What do you think about these ideas? Are there any restrictions, which
do not
allow the commercial use of netapp sims? Or do you think it's just an unrealistic idea, to implement such a
solution?
Regards Andreas
From: owner-toasters@mathworks.com
[mailto:owner-toasters@mathworks.com]
On Behalf Of Fox, Adam Sent: Thursday, January 17, 2008 5:19 PM To: Johnson, James A [HDS]; Bill Holland Cc: toasters@mathworks.com Subject: RE: Simulator - Disk Array
No. The simulator liceses only work on simulators, not real filers. Licenses are priced by platform, but older (i.e. EOL platforms) may
not have
prices.
There's been talk about "home use" licensing, but I'm not aware if it
was ever
implemented.
-- Adam Fox adamfox@netapp.com
From: Johnson, James A [HDS] [mailto:James.Johnson8@hdsupply.com] Sent: Thursday, January 17, 2008 10:36 AM To: Johnson, James A [HDS]; Bill Holland Cc: toasters@mathworks.com Subject: RE: Simulator - Disk Array
I know this probably doesn't work. But if I purchase a old filer,
would
the simulator licenses work on that? How much does the licenses cost anyway?
James
From: owner-toasters@mathworks.com
[mailto:owner-toasters@mathworks.com]
On Behalf Of Johnson, James A [HDS] Sent: Friday, January 11, 2008 8:13 AM To: Bill Holland Cc: toasters@mathworks.com Subject: RE: Simulator - Disk Array
Thanks, I thought that would be the case.
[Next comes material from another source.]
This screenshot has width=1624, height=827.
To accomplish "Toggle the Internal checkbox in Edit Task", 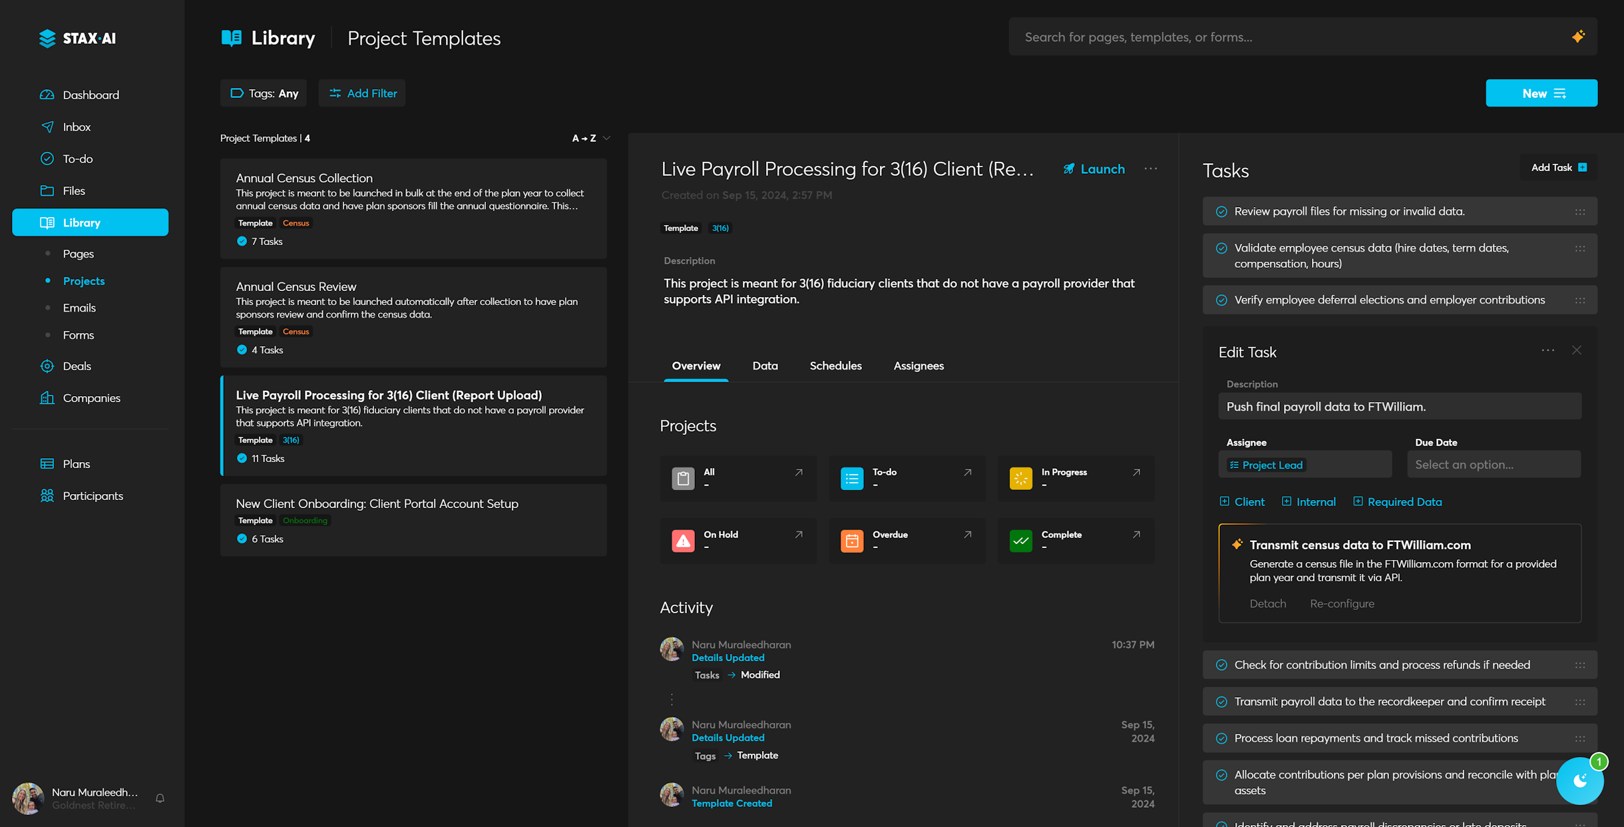I will pyautogui.click(x=1286, y=501).
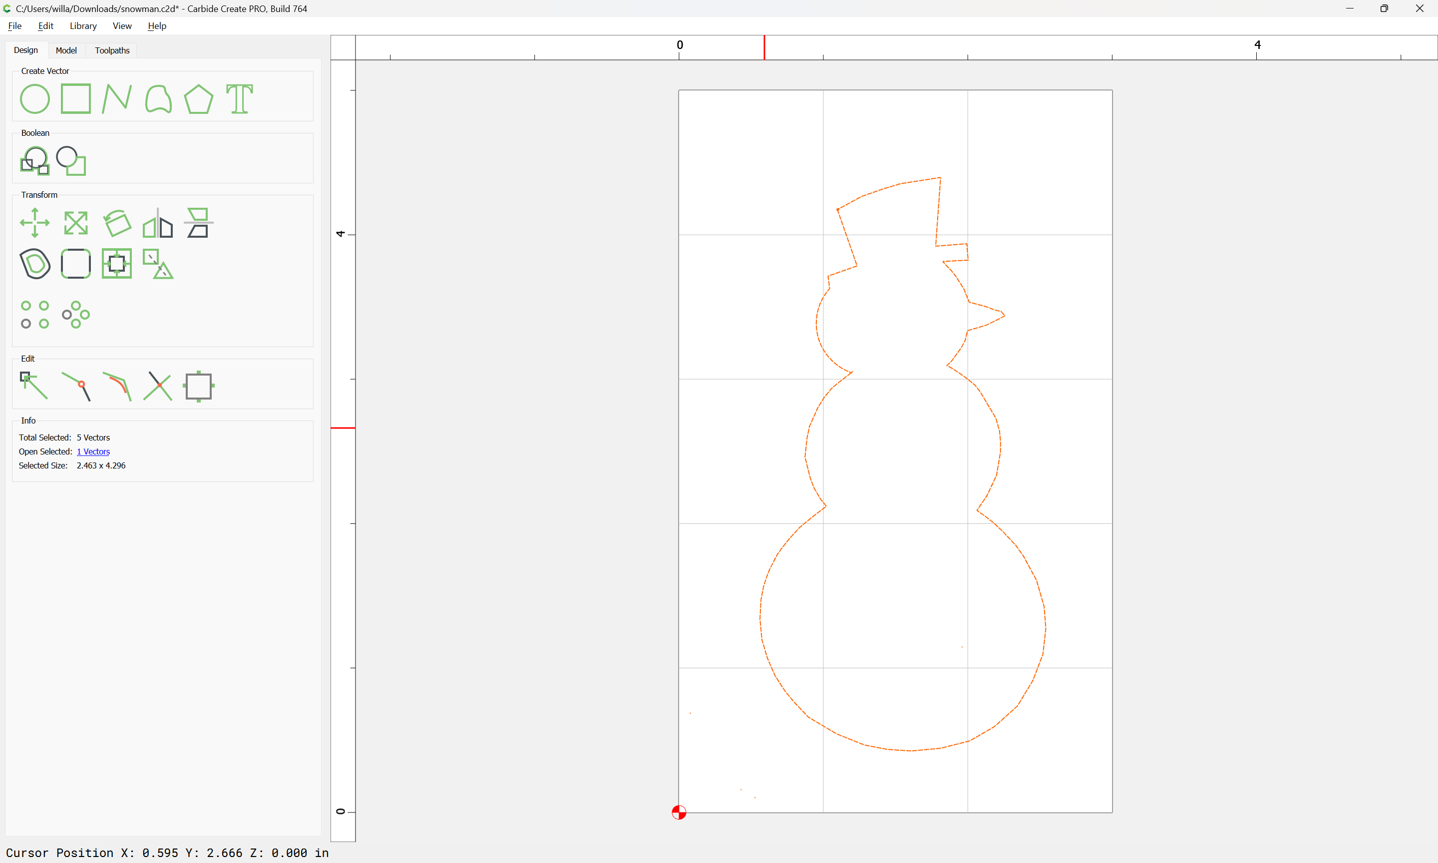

From: Bill Holland [mailto:hollandwl@gmail.com] Sent: Friday, January 11, 2008 8:12 AM To: Johnson, James A [HDS] Cc: toasters@mathworks.com Subject: Re: Simulator - Disk Array
No. The simulator is limited to 28 1GB virtual disks.
On 1/11/08, Johnson, James A [HDS] James.Johnson8@hdsupply.com
wrote:
Can a simulator be used for real disk? E.g. I build a linux box and attach 36 external disks to it, would the simulator be able to see
that
storage? If so, how? Does anyone have instruction on how to do this?